Which is not to say it was always a party. Sometimes it was - "It Gets Easier" and "Hope The High Road" were both full of punch-the-air excitement - although lyrically, neither are about simple victories, they're both bloody-minded songs about persistence and adversity. But Isbell has written three of the saddest songs I've ever heard ("Elephant", "Speed Trap Town", "If We Were Vampires"). They're raw, unflinching confrontations with death. They're beautiful, they were beautifully performed, "If We Were Vampires" made me cry a bit, but it was bracing to get all three. You also had the subtle beauty of "Only Children", delicate guitars weaving in and out from each other.
The gig ended, though, with roaring: "Decoration Day" was a canvas on which to paint vast guitar solos, grand detonations against the night. Appropriate explosions at the finish.
Bellowhead
Bellowhead are probably the band that have changed my life the most. They're a big part of the reason I play folk music. And if you're my age and play trad English music, you are in their shadow: in some sense you're always either inspired by them or pulling against them, often both. The various projects of their members provide a map of 21st century English folk - they create and define the repertoire we're all working in.
And they do this while putting on a Massive Party.
I think this was my fifth Bellowhead gig. They're still as good a live act as I've ever seen (the only two in the same league: Springsteen, and R.E.M.). A huge wall of sound and power, wild stage leaping, charisma in every corner, the audience pulled into a frenzy. Technically this was a seated gig, but there weren't many people seated in the back third.
And all this thunder is underwritten by a backbone of sophistication.

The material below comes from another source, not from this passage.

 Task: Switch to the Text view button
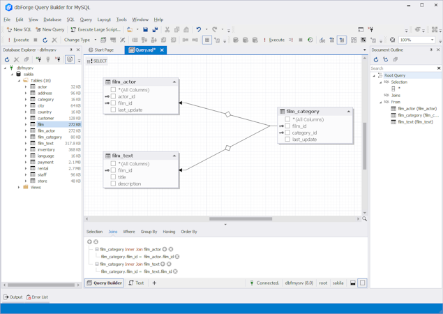(136, 283)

At any moment you can look through the power, and zoom in on the subtleties of a melodeon line, or an unexpected rhythm, or someone providing a harmony you hadn't noticed before. If you look at the rehearsal videos of their percussionist on Twitter, you can see a denisty and complexity to the playing that just comes across as a rollercoaster on stage.
This tour was under the shadow of a bereavement: Paul Sartin, a founding member of the band, had died earlier this year. Around halfway through the gig there was a moving, funereal tribute: Sartin's voice is heard, singing acapella, filling the space. The musicians onstage fade in an out, with harmonies and quiet accompaniments, never overpowering the recording. It's a ritual act of respect. And after that song is finished, Sartin's name is evoked a few times again, this time in joy: we're told when he arranged a song they're playing, or when they're performing a song he liked to sing in the pub.
An extraordinary gig, then. If there's any criticism to be made of Bellowhead at the moment, it's that this incarnation of the band isn't going to surprise anyone who's seen them before. They're a well-oiled professional machine, providing joy in the exact same way they have for a couple of decades now. But providing joy at this standard is hard and rare. And their members are still stretching themselves and innovating in dozens of other projects outside of Bellowhead.
I assume I'll keep seeing Bellowhead as long as they keep touring. I don't think there are many acts that are as absolute a guarantee of a good time. Long may they continue.
I said I would try to write one of these every week! Well, as you can see, it's two weeks later, so that hasn't quite worked. Maybe I'll try to make the next one shorter and faster.